If we call this rotated data Xr, the the covariance of Xr, call it CV_Xr, computed as:

Index Component2 := Component do Covariance(Xr, Xr[Component = Component2], R)

is a diagonal matrix (i.e., zeroes everywhere except the diagonal), where the trace of the matrix, computed as

CV_Xr[Component2 = Component]

is equal to the principal component variances returned from

EigenDecomp(CV, I, Component)[.item = 'value']

Example

Here is a scatter plot of some data, X, with indexes I and R:

Scatter X for principle components.jpg
Covariance(X, X[@I = Component], R) →
Covariance x for principle components.jpg

The Eigenvalues of the covariance matrix, EigenDecomp(CV_X, I, Component)[.item = 'value'], are 1613 and 188.7. You can compare these to the original variances along each axis seen in the diagonal of the covariance matrix. The largest eigenvalue has captured most of the variance.

The rotation matrix, #EigenDecomp(CV_X, I, Component)[.item = 'vector'], denoted B, is

Principal components result.jpg

Using this rotate the original data, using Sum(B*(X - Mean(X, R)), I), we have

Rotated X for principle components.jpg

The covariance of this data, Covariance(Xr, Xr[Components = Components2], R), is

Covariance rot x for principle components.jpg

The example shown above is contained in the model Principal_components_example.ana.

Relation to Singular Value Decomposition

The EigenDecomposition can also be computed using the SingularValueDecomp function. SingularValueDecomp decomposes a matrix «A» into a product of three matrices:

A = U W V

where «U» and «V» are orthogonal, and «W» is diagonal.

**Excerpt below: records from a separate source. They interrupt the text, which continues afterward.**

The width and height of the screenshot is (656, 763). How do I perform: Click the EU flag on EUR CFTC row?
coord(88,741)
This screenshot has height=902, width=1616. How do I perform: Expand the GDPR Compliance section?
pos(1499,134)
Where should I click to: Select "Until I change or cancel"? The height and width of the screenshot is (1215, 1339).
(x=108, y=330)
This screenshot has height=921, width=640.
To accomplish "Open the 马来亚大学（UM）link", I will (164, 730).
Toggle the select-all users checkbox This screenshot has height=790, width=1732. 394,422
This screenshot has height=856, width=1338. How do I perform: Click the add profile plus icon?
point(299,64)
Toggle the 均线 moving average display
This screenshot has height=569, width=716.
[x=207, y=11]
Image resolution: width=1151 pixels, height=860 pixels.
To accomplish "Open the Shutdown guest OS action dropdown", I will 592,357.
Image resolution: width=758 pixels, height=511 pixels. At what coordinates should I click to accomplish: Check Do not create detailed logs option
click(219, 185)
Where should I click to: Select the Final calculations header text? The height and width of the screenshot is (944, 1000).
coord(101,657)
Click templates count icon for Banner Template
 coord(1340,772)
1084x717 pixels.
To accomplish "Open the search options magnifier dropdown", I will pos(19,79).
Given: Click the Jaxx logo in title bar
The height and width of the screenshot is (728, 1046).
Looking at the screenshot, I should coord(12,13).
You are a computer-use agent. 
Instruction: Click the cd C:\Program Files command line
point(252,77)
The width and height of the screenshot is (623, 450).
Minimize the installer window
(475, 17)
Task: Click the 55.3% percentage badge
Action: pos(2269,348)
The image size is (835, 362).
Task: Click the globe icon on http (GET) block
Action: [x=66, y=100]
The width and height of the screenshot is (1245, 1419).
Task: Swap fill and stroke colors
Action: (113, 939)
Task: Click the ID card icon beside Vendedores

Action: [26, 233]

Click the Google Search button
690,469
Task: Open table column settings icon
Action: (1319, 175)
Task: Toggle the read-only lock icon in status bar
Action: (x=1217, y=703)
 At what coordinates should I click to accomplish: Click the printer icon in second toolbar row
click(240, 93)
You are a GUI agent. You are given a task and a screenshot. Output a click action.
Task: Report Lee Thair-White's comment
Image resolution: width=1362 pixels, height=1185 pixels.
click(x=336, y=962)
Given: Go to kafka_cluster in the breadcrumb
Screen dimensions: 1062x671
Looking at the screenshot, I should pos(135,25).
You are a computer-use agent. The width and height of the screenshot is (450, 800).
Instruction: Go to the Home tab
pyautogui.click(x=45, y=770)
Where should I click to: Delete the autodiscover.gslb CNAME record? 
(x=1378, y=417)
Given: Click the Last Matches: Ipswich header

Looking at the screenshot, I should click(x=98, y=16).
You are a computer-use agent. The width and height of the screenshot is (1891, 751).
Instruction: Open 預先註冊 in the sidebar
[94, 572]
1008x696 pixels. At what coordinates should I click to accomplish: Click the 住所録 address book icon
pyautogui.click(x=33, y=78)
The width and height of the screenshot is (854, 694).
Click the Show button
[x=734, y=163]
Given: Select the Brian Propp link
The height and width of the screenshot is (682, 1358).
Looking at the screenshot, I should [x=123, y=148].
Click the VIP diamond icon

Suppose xk is the kth Eigenvector of «A» with corresponding Eigenvalue rk. By definition,

A xk = rk xk = xk rk

the second equality follows here because rk is a scalar.

Let U denote the matrix of all k eigenvectors and W denote the square diagonal matrix where each element of the diagonal is the kth Eigenvalue. By construction, U is orthonormal. Then the previous equation for all k can be written as the matrix multiplication:

A U = U W

Let V=U-1=UT, and multiplying both sides by U we get:

A = U W V

Which is exactly the decomposition computed by SingularValueDecomp. Thus, the diagonal elements of W are the eigenvalues, and the rows of U or columns of V are the eigenvectors.

Size Limitations

Computation time scales as O(n3). The following table shows computation time of EigenDecomp on a dense random matrix running on an Intel Core I7-2600 CPU @ 3.4GHz in Analytica 64-bit.

Matrix Size CPU time
100x100 0.06 sec
500x500 0.56 sec
1000x1000 15 sec
5000x5000 12 min
10Kx10K 7.5 hours

In the 10Kx10K case, memory usage peaked at 3.5GB, which is about 2.5 times the space required to store one copy of the matrix. Since both the matrix and its result need to be stored, this indicates that there is relatively little memory overhead required.